## JOBS
1) Translate this sentence from the Wing Chun forum thread into Spanish: "I think it's really liberating that we don't really know."
2) Reproduce the stretch of the Wing Chun forum thread from "Even more important" through "they focus on.".

Even more important than advancing the art with what other arts are doing is knowing how to respond to what other arts of our day are doing. Keeping an eye on other arts and training drills expressed in the language of Wing Chun to counter and handle for new and varying techniques from other arts. In that spirit, also seeking opportunities to test those counters against experts of the arts they focus on.


----------



## Xue Sheng (Aug 2, 2018)

lansao said:


> Happy to get different perspectives on the history. My understanding was that it was and the reason was to create an art that could defeat the systems of the day.
> 
> Are there other takes on the history/what drove it’s development?



There are a plethora of arts in China throughout its history that say they were created to defeat the other systems of the day..... and there are a whole lot of masters of those styles throughout Chinese martial arts history who are said to be undefeated.....there are also many styles that claim to be from some historical figure too.....and a lot of it is not true....finding the truth in CMA history is not as cut and dried as reading it from some old master...or it was told to you by your Shifu


----------



## lansao (Aug 2, 2018)

Xue Sheng said:


> There are a plethora of arts in China throughout its history that say they were created to defeat the other systems of the day..... and there are a whole lot of masters of those styles throughout Chinese martial arts history who are said to be undefeated.....there are also many styles that claim to be from some historical figure too.....and a lot of it is not true....finding the truth in CMA history is not as cut and dried as reading it from some old master...or it was told to you by your Shifu


I agree with that. Don't really know that the history is accurate, honestly can't say it is. Just dumping what was shared with me out so that we can have this conversation. Also appreciate that the story is shared as anecdotal in large part to just help explain the need for some of the principles of the art.

I think it's really liberating that we don't really know. It gives us some license to experiment with it and make it what we feel is most effective for us. There is something really beautiful about that. 

I don't believe the art ever took the scientific method into account. I imagine not given its rediscovery/refinement in Western Europe. The same thing with other useful concepts like music notation, in particular rhythmic. I mention this in part because things like "proof by authority is meaningless" are useful concepts for making sure you dig to understand the logical physics-based proof for why what you're doing works to its most granular units of expression.

Rhythmic notation can be super useful too. For example, if we're talking about landing the foot just after the impact of a punch (I know there are different takes on this but bare with me) we can talk about the time in between the punch and the foot landing as being an 8th note. Then we can practice reducing time by decreasing length to a 16th note punch, 32nd note punch..., 64th note punch..., etc. That we ultimately want the time in between to approach 0 but that the punch land before the step (same could be said the other way around - foot landing before the punch).


----------



## KPM (Aug 3, 2018)

geezer said:


> Back in the 80s our local clique of young WT enthusiasts would use "Wing Tsun" as an adjective  when hanging out together. Our sifu had told us that conceptually,  Wing Tsun went way beyond fighting, that anytime you confront a challenging obstacle or situation,_ use WT  ..._that is, use efficiency, be flexible, and deflect the problem, or better yet, borrow the force and turn it to your advantage.

## ENTRIES PROVIDED
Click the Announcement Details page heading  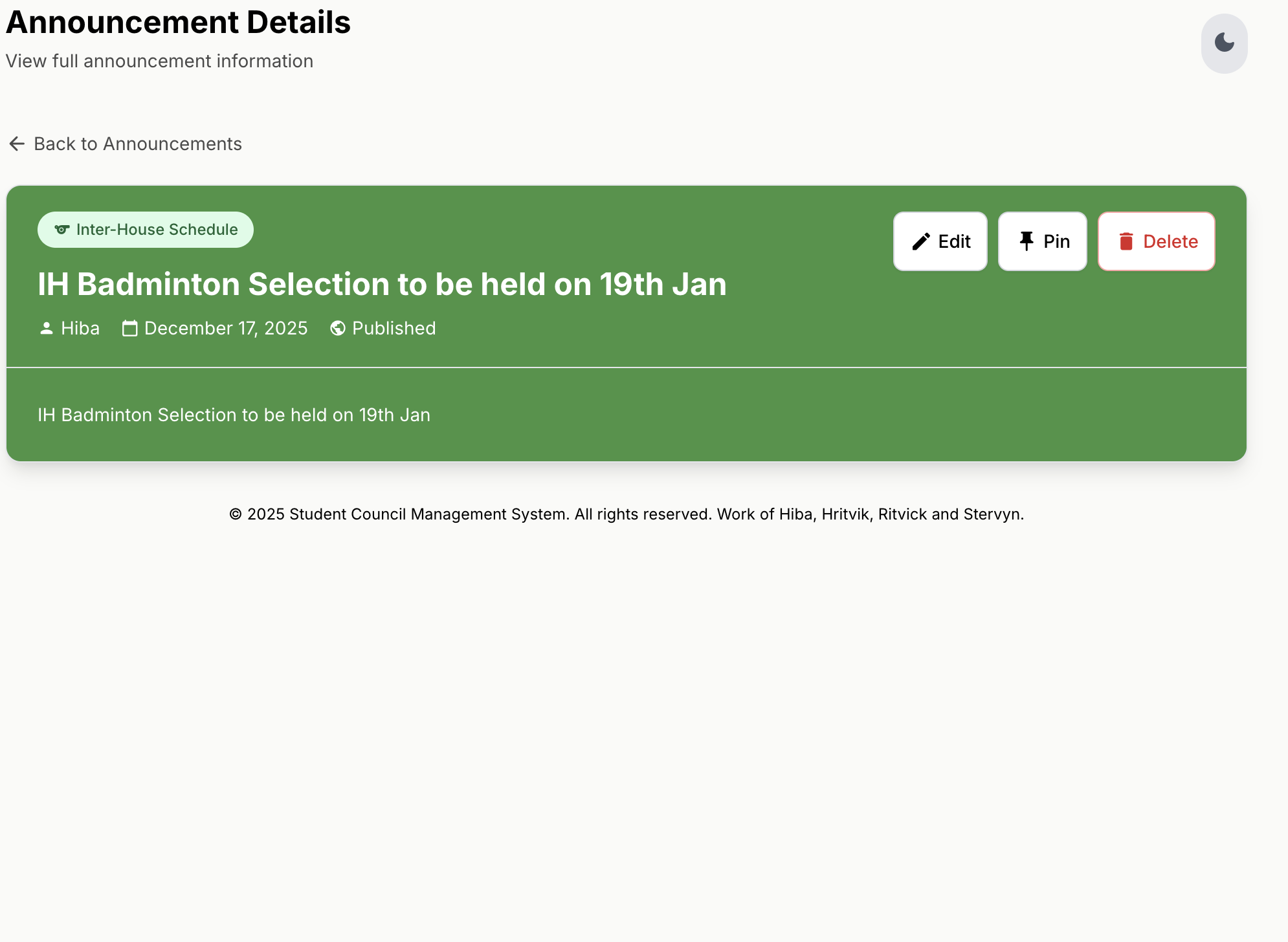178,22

--

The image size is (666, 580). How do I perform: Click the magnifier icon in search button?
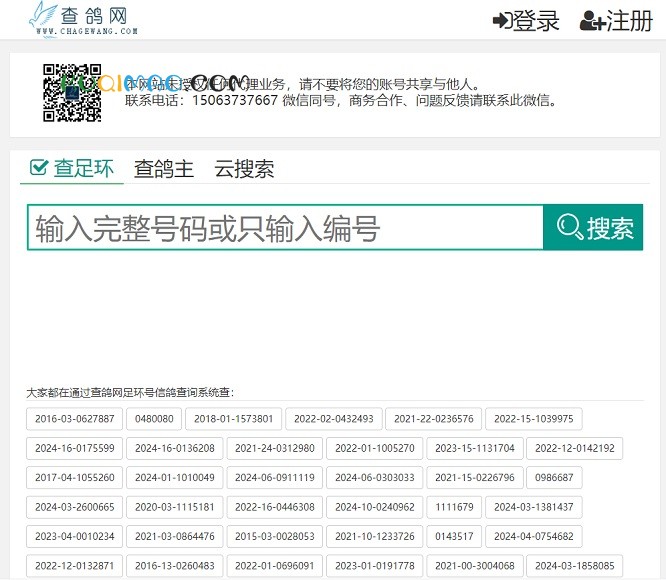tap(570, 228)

## COMPLETED EXERCISE
1) Creo que es realmente liberador que no lo sepamos de verdad.

2)
Even more important than advancing the art with what other arts are doing is knowing how to respond to what other arts of our day are doing. Keeping an eye on other arts and training drills expressed in the language of Wing Chun to counter and handle for new and varying techniques from other arts. In that spirit, also seeking opportunities to test those counters against experts of the arts they focus on.